TASKS FOR THIS EXERCISE —
- A) According to the article on the First International Data Analysis Olympiad below, why are forward-looking companies seeking to hire data analysis experts? Answer in one to three sentences.
- B) From the article on the First International Data Analysis Olympiad below, extract verbatim the passage that opens with the words containing "36 teams from" and closes with "forward by Sberbank.".

First International Data Analysis Olympiad Held in Moscow
On April 4, the winners of the First International Data Analysis Olympiad (IDAO) were announced. The event was organized by the HSE Faculty of Computer Science, Yandex, and Harbour.Space University (Barcelona) with the support of Sberbank. Magic City team from St. Petersburg took out first prize, a team from the Ukraine came second, and the Apex team from Belarus came third.
36 teams from Russia, Ukraine, Belarus, Azerbaijan, Israel, India and Peru took part in the IDAO finals. The competition was held in two stages. In the online qualification round, which took place from January 15 to February 11, 2018, the contestants had to solve a problem put forward by Yandex. The second, on-site, round was held on April 2 and 3 in Moscow at the Yandex headquarters. The finalists had 36 hours to solve a problem put forward by Sberbank.
‘Data Scientist is one of the most in-demand professions on the job market today, and it is essential that this area has more and more qualified specialists. Data analysis is what defines the future of business and the economy in general, and that’s why forward-looking companies are wanting to hire such experts’, said Stanislav Fedotov, curator at the Yandex School of Data Analysis, and Associate Professor at the HSE Faculty of Computer Science, ‘There are several well-known global events in programming, which popularize it and help detect the best of the best, such as ACM/ICPC (International Collegiate Programming Contest). The field of Data Science, however, is only just beginning to grow, both in Russia and internationally. We want IDAO to be a similarly big event in Data Science, and we will use it to promote this thrilling area among young professionals’.

STORED DATA —
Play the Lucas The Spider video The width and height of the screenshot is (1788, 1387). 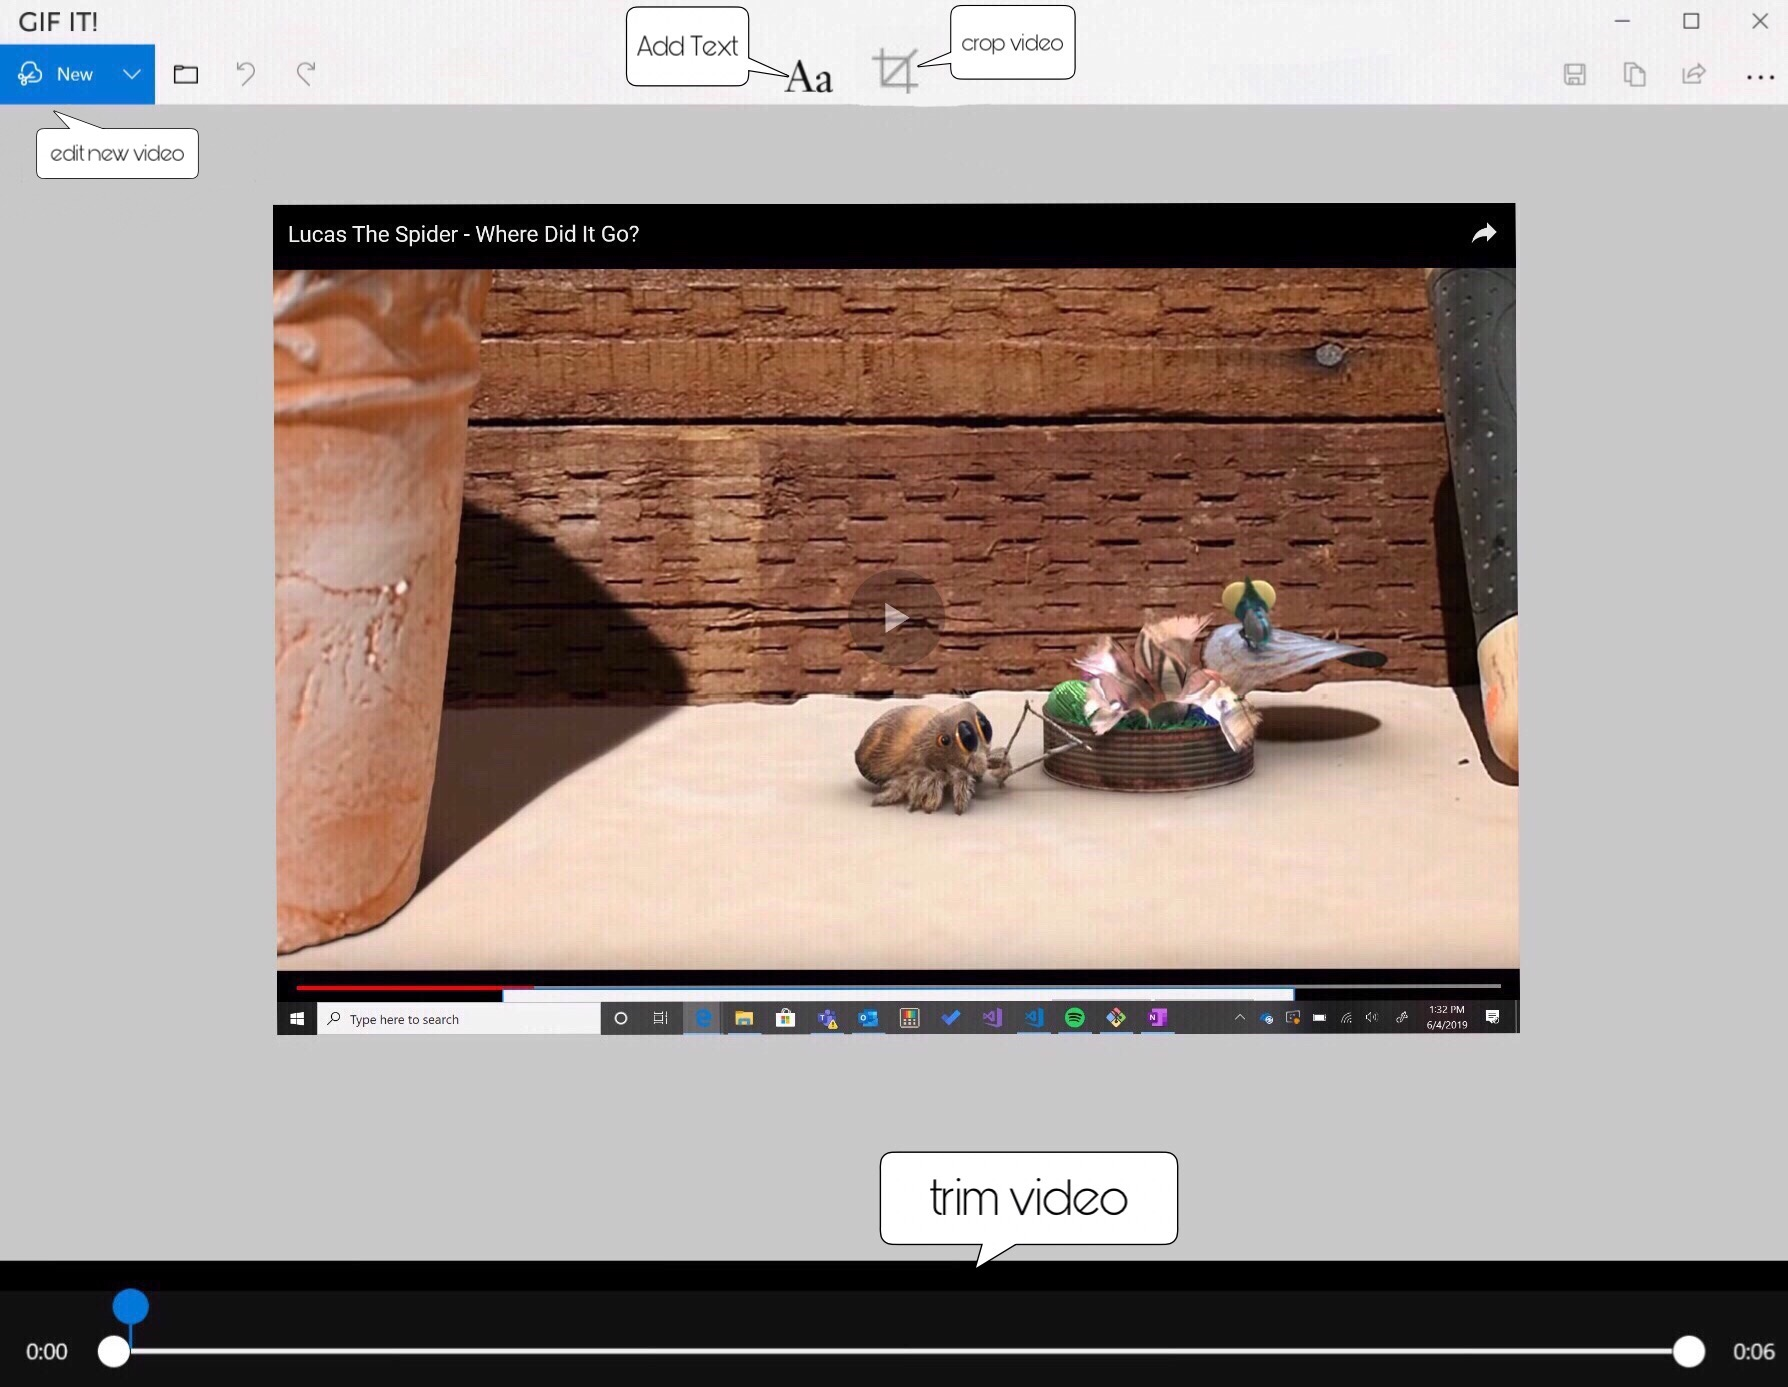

TASK ANSWERS —
- A) Forward-looking companies are seeking to hire data analysis experts because data analysis is what defines the future of business and of the economy in general.

- B)
36 teams from Russia, Ukraine, Belarus, Azerbaijan, Israel, India and Peru took part in the IDAO finals. The competition was held in two stages. In the online qualification round, which took place from January 15 to February 11, 2018, the contestants had to solve a problem put forward by Yandex. The second, on-site, round was held on April 2 and 3 in Moscow at the Yandex headquarters. The finalists had 36 hours to solve a problem put forward by Sberbank.